By Talha Ozturk
BELGRADE, Serbia (AA) - The Hungarian prime minister on Wednesday accused the EU of "blackmailing" countries which oppose its immigration policies through budgetary sanctions.
Viktor Orban's remarks came a day after Hungary, along with Poland, vetoed the bloc's 2021-2027 budget and post-coronavirus recovery fund.
"After accepting the current proposal there would be no barrier against tying the disbursement of funds to member states to supporting immigration and blackmailing those countries that oppose immigration with budgetary sanctions," Orban said in a statement published by the state news agency MTI.
Orban added that in Brussels, they only view countries which let migrants in as those "governed by the rule of law".
"Once this proposal gets adopted, there will be no more obstacles to tying member states' share of common funds to supporting migration and the use of financial means to blackmail countries which oppose migration.
"Those who defend their borders and defend their countries against immigration can no longer be classified as law-abiding in Brussels," said Orban.
Meanwhile, Slovenia urged the EU to revert back to the rule of law fudge endorsed by Hungary and Poland at this summer’s acrimonious summit to agree on the budget and coronavirus bailout.
The Prime Minister of Slovenia Janez Jansa in his letter to EU leaders voiced his objections to draft proposals that would allow Brussels to cut funding to member states considered a threat to the rule of law in their country.
Jansa announced his opposition to plans that would make access to funding conditional in the next EU budget and slammed the EU for double standards.

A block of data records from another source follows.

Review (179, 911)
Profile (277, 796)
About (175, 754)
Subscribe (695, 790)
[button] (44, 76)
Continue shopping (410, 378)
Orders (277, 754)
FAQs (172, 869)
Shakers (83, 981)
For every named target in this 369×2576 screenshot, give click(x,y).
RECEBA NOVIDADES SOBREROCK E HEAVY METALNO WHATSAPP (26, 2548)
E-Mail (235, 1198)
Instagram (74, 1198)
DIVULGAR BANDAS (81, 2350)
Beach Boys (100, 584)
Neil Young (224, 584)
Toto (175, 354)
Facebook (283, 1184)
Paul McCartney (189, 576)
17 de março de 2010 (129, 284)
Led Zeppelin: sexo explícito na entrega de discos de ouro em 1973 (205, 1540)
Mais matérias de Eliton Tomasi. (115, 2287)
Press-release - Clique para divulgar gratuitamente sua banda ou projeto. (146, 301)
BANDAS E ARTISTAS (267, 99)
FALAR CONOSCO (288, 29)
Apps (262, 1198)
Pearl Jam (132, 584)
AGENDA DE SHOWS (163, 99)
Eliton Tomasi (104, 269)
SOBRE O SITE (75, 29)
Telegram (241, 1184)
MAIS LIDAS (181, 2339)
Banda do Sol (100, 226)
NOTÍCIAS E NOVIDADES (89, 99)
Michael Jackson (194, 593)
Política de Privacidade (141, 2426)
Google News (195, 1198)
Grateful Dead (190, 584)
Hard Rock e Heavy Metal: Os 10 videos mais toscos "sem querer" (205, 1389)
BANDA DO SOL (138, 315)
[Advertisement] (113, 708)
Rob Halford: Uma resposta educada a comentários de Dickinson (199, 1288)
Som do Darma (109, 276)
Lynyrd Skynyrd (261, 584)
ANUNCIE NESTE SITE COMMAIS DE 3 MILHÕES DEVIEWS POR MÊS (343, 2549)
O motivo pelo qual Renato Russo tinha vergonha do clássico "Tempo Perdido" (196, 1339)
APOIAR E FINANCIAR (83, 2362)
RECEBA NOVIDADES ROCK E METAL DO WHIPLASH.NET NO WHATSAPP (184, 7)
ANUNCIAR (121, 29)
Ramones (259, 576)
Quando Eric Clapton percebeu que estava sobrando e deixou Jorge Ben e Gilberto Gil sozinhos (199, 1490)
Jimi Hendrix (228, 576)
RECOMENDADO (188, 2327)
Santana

Hungarian and Polish officials earlier warned they would vote against the clause which links access to EU funding with adherence to the rule of law.
The EU needs a consensus of all 27 member states to pass the financial package that also covers the coronavirus recovery fund.
EU leaders on July 21 agreed on spending €1.82 trillion ($2.08 trillion) for the period of 2021-27, which includes the €750 billion ($857 billion) recovery instrument to help relaunch the European economy after the COVID-19 crisis.
Lawmakers also asked for a stronger rule of law conditionality, implying that the EU budget transfers could be suspended or stopped if a member state system proves to have deficiencies -- such as uninvestigated corruption or compromised judicial independence -- which might affect the bloc’s financial interests.